Выбрать главу

Пока шел этот длинный разговор киношника с секретарем райкома, Дмитрий Петрович несколько раз хватался за голову, и если бы на ней росли волосы, выдернул бы их. Вот какое было у него свирепое выражение лица! А когда он услышал о двадцати-тридцати рабочих, не выдержал, вскочил и так шлепнулся в свое кресло, что оно жалобно заскрипело.

А мы, слушая быструю, как морзянка, речь приезжего администратора и наблюдая за директором, почти все время улыбались. Генка даже успел шепнуть мне:

— Вот дает Полосатик…

Приклеивать всем прозвища — это тоже, между прочим, любимая привычка моего друга. Иногда они у него получаются плоские, как верхняя палуба. Ну, например, чего веселого или остроумного в таких прозвищах, как Мороз (это я), Тарелка (Лена), Сабля (Миша)? Но иногда прозвища или клички получаются у него меткие, и тогда вся школа повторяет их. Ведь прилипла же к Грачеву кличка Дипломат. Сначала Вовка обижался и даже не отвечал, когда его так называли, а теперь привык и в душе, наверное, гордится. Или однажды окрестил Генка нашего соседа Прыщом, и теперь весь совхоз только так его и называет. И сейчас, по-моему, он здорово сказал: Полосатик. Было в этом слове что-то и веселое, и безобидное.

— Капает на Журавля… смотри, — толкнул меня боцман, — его сейчас инфаркт стукнет.

— Несомненно, первая копия будет доставлена в ваш район, — уверял Хомяков Алексея Ермолаевича.

В телефонном разговоре нам было многое непонятно. Но одно стало сразу ясно: в нашем совхозе хотят снимать совершенно потрясающую комедию, на которой зритель будет рыдать от счастья, как пообещал администратор.
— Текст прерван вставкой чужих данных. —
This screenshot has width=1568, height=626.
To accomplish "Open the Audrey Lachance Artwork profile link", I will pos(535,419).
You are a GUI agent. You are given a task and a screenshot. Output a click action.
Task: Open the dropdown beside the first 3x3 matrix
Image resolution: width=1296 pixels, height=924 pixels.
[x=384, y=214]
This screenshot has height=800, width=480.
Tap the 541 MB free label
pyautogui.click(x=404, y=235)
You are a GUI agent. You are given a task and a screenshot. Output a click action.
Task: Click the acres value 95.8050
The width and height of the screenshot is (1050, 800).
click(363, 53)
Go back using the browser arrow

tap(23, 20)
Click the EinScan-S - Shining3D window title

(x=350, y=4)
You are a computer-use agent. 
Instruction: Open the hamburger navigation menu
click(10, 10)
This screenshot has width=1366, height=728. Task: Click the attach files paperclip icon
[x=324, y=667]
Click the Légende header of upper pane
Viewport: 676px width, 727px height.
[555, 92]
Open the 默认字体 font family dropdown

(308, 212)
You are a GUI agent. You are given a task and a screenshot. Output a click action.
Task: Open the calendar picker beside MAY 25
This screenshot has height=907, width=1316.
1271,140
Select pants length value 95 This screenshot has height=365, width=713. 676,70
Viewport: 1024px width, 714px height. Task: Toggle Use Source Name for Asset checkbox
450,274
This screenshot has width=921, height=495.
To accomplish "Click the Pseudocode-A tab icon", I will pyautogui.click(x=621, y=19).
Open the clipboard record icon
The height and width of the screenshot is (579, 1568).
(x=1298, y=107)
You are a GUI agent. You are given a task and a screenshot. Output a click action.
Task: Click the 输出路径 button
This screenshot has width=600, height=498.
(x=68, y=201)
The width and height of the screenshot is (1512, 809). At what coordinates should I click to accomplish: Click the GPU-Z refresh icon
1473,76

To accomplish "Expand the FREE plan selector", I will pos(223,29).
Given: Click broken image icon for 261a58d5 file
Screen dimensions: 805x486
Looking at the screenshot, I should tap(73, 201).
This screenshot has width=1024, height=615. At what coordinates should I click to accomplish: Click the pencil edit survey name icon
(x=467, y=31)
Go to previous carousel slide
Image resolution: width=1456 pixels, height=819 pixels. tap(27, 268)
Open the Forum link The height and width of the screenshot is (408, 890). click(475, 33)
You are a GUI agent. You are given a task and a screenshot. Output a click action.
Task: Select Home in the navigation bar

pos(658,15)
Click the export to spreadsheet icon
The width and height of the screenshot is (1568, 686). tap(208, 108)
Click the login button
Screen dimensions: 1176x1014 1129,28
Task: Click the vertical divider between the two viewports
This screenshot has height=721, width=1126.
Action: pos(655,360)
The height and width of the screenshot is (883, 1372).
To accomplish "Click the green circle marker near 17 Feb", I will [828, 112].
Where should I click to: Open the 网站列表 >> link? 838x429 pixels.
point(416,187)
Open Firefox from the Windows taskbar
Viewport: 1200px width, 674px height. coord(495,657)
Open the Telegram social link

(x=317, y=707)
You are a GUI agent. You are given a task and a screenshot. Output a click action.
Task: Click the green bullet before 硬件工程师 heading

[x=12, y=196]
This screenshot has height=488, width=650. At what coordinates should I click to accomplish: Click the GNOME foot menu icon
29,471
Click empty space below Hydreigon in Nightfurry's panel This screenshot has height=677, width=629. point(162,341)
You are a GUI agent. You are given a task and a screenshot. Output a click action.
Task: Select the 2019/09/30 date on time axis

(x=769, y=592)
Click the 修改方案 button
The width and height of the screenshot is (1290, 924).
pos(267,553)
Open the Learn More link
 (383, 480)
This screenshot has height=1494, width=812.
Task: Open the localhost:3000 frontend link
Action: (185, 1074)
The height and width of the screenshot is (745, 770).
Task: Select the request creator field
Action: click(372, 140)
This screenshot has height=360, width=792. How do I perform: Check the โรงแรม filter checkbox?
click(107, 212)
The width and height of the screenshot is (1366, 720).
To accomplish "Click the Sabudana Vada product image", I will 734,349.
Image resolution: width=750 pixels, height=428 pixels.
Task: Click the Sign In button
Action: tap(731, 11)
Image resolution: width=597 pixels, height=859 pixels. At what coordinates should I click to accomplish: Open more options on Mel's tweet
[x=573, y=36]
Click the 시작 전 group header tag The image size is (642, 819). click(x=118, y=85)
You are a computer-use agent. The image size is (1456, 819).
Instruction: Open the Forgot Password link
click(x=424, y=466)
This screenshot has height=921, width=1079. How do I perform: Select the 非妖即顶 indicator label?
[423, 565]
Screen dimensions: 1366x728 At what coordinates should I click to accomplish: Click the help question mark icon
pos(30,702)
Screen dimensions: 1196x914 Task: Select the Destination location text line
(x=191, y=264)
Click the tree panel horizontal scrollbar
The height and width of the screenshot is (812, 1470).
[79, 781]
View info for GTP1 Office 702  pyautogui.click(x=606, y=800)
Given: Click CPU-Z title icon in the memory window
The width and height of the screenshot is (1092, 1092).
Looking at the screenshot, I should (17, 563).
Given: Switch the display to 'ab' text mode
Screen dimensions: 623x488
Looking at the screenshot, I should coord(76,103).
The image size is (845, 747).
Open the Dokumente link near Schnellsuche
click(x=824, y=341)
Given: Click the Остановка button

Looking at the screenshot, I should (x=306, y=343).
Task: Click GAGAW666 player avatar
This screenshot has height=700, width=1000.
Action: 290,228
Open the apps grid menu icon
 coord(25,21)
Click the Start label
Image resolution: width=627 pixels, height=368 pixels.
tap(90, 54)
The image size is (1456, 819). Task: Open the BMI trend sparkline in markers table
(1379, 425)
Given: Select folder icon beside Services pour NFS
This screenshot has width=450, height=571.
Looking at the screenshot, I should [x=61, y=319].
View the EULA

Почему комедия будет совершенно потрясающей и почему мы будем рыдать, и будем ли мы вообще смеяться, для нас пока оставалось загадкой. Но нам с Генкой очень хотелось, чтобы снимали фильм только здесь, в нашем совхозе, и чтобы этот полосатый начальник не передумал и не переехал в другой район. Но как убедить в этом Дмитрия Петровича, который уже снова держал телефонную трубку возле красного уха и устало отвечал далекому райкому:

— Мы ждали их после сева… Да, обещал… А теперь нет людей. Они меня разорят. Знаю, знаю их неделю. Помните, снимали «Первый эшелон»? Что говорили? Недельку, а просидели всю посевную, да еще вдобавок два трактора угробили, пока обучали артистов… Теперь-то, конечно, смешно. А тогда до белого каления доходило. Управимся с кукурузой, помогу… Ну, может быть, через декаду.

Трубка звонко опустилась на черный аппарат. Администратор картины застонал:

— Вы меня режете без ножа. Несознательный вы человек. Мы оплатим вам все издержки. Поймите, фильм должен быть готов к фестивалю. Мы должны приступить к натурным съемкам сейчас же, немедленно.

Директор, слушая Хомякова, сильно придавил телефонную трубку, как будто она могла подняться и принести ему новую неприятность.

— Да нас в Чехословакии встречали с цветами, — доказывал Журавлеву администратор. — Из-за нас однажды Одесский порт сутки не работал.

— Точка! — загремел директор. — Сказал: через декаду и точка. А пока устраивайтесь, осматривайтесь, репетируйте, знакомьтесь, как там у вас говорят, с натурой, подбирайте типажи. Через неделю выделю вам пару агрегатов, а попозже хоть сто человек. Сам охотно приму участие в массовках. Или мое лицо не фотогенично?

— Ну что вы! — оживился администратор. — Я бы мог порекомендовать вас даже на небольшую роль ночного сторожа. В фильме есть такой эпизод…

Журавлев снова прервал Полосатика:

— Точка! Договорились. Поезжайте по полям, познакомьтесь с пейзажем, людьми…

— Но как же без сопровождающих? — видя уступчивость Дмитрия Петровича, ласково спросил приезжий.

Журавлев почесал толстым пальцем за ухом, тяжело повернул голову вправо, влево, словно ища кого-то в своем кабинете. Но там никого не оказалось. Каким-то невидящим взором он посмотрел на нас с Генкой. И вдруг лицо его, круглое, загорелое до медного блеска, словно бабушкин таз, в котором она варит варенье, засияло.

— А ну давайте сюда, авроровцы! — приказал нам директор. Мы только этого и ждали. Не успел Хомяков удивиться, как Генка ловко перебросил ноги через подоконник и очутился возле стола. Я не отстал от друга.